To implement these new memory operations, or mops, we need to expose additional features from x64.

15.4 Exposing Heap Pointers in the Back-end

15.4.1 generate-x64

We start by exposing a generalized addr form in Paren-x64 v8 below, which will allow us to access arbitrary memory locations.

p	::=	(begin s ...)

s	::=	(set! loc triv)
	\|	(set! reg loc)
	\|	(set! reg_1 (binop reg_1 int32))
	\|	(set! reg_1 (binop reg_1 loc))
	\|	(define label s)
	\|	(jump trg)
	\|	(compare reg opand)
	\|	(jump-if cmp label)

trg	::=	reg
	\|	label

triv	::=	trg
	\|	int64

opand	::=	int64
	\|	reg

loc	::=	reg
	\|	addr

reg	::=	_...

addr	::=	(fbp + dispoffset)
	\|	(reg + int32)
	\|	(reg + reg)

binop	::=	*
	\|	+
	\|	-
	\|	bitwise-and
	\|	bitwise-ior
	\|	bitwise-xor
	\|	arithmetic-shift-right

cmp	::=	neq?
	\|	eq?
	\|	<
	\|	<=
	\|	>
	\|	>=

The language contains a new addr representing the x64 index-mode operand (reg + reg). This supports accessing a memory location by the index stored in another register. For example, in x64, we represent loading the nth element of an array into r10 using mov r10 [r11 + r12], where the base of the array is stored at r11 and the value of n is stored in r12.

The index-mode operand is not restricted to use a particular register, unlike the displacement-mode operand from Paren-x64 v7. We will use this feature to store pointers to structured data, and the register allocator will move those pointers into whichever registers it chooses.

We also allow a generalized form of displacement-mode operand. We can access the value of pointed to by base register reg at offset int32. by (reg + int32). This allows optimizing heap accesses when a constant offset is known, which is often the case for some data structures. The index is not restricted to be a multiple of 8, but it should be the case in our compiler that the value of the base plus the value of the offset is a multiple of 8.

All languages with direct access to registers, including Paren-x64 v8, are now parameterized by a new register, current-heap-allocation-pointer-register (abbreviated hbp). The run-time system initializes this register to point to the base of the heap. Allocation is implemented by copying the current value of this pointer, and incrementing it by the number of bytes we wish to allocate. The pointer must only be incremented by word-size multiples of bytes. Any other access to this register is now undefined behavior, similar to accesses to fbp that do not obey the stack of frames discipline.

Design digression:
A real language implementation would expose access to the mmap system call for allocation, and implement a strategy (such as garbage collection) to deallocate memory that is no longer used. Garbage collection is tricky to implement and requires too much time for this course, so we use a different strategy. Our implementation of allocation is trivial, and does not support de-allocation. We rely on the operating system to clean up memory after our process exits.
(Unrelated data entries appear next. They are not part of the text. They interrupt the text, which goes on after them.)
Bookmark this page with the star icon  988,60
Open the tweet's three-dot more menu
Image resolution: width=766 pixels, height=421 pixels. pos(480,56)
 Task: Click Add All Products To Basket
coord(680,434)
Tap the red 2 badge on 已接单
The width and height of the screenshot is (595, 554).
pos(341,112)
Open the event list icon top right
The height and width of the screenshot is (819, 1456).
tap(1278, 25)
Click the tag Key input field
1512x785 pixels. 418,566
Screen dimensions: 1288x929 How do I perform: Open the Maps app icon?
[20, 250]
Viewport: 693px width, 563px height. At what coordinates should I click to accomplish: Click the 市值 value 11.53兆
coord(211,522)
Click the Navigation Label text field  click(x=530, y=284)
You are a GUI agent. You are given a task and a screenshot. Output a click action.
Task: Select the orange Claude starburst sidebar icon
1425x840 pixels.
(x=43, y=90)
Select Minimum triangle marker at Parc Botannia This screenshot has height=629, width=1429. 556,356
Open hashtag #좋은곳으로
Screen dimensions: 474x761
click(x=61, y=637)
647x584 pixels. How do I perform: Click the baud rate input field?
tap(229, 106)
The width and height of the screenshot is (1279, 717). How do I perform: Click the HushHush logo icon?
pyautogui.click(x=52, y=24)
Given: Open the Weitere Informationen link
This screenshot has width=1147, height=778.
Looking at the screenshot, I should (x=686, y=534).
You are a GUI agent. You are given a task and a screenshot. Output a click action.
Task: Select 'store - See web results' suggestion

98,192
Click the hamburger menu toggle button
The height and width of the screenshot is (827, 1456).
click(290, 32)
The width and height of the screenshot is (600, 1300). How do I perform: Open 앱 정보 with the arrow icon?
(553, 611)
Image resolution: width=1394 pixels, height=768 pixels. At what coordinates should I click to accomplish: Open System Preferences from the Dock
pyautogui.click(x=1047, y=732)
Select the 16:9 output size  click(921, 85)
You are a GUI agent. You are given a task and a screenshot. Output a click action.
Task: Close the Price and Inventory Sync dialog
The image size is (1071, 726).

Exercise 1: Redesign and extend the implementation of generate-x64 to support index-mode operands. The source language is Paren-x64 v8, and output is a sequence of x64 instructions represented as a string.
This should be a one-line change if your compiler is well designed.

15.4.2 implement-mops

Like when we implemented fvars to support working with frame locations, we implement primitive memory operations, mops (pronounced em ops), to simplify working with heap addresses. We should do this before patch-instructions to avoid complicating the already complex logic for rewriting set! instructions.

Below, we define Paren-x64-mops v8.

p	::=	(begin s ...)

s	::=	(set! loc triv)
	\|	(set! reg loc)
	\|	(set! reg_1 (binop reg_1 int32))
	\|	(set! reg_1 (binop reg_1 loc))
	\|	(set! reg (mref reg index))
	\|	(mset! reg index triv)
	\|	(define label s)
	\|	(jump trg)
	\|	(compare reg opand)
	\|	(jump-if cmp label)

trg	::=	reg
	\|	label

triv	::=	trg
	\|	int64

opand	::=	int64
	\|	reg

loc	::=	reg
	\|	addr

index	::=	int32
	\|	reg

addr	::=	(fbp + dispoffset)
	\|	(reg + reg)

reg	::=	_...

binop	::=	_...

cmp	::=	_...

We add two new instructions that directly map to operations on heap addresses, either as index- or displacement-mode operands.

We could encode an addr using an mref, but the rest of our compiler already knows about addrs, and it represents a semantically different concept, so we leave it alone..

Exercise 2: Design and implement implement-mops. The source language is Paren-x64-mops v8 and the target is Paren-x64 v8. This should be a very simple compiler.

15.4.3 patch-instructions

Next we design Paren-asm v8. Below, we give a definition. However, your design may differ slightly since you’ve been responsible for the design of Paren-asm v6 and Paren-asm v7.

p	::=	(begin s ...)

s	::=	(set! loc triv)
	\|	(set! loc (binop loc opand))
	\|	(set! loc (mref loc index))
	\|	(mset! loc index triv)
	\|	(define label s)
	\|	(jump trg)
	\|	(compare loc opand)
	\|	(jump-if cmp label)

triv	::=	opand
	\|	label

opand	::=	int64
	\|	loc

trg	::=	label
	\|	loc

loc	::=	reg
	\|	addr

addr	::=	(fbp + dispoffset)

index	::=	int32
	\|	loc

binop	::=	_...

reg	::=	_...

cmp	::=	_...

By introducing mops, we implicitly restrict how heap addresses appear in the language and simplify the job of patch-instructions. The mops implicitly restrict heap addresses to being part of a move instruction, so we do not have to patch binary operation instructions despite apparently adding a new form of physical location. By making them separate forms, we only need to patch the new instructions, and leave old code untouched.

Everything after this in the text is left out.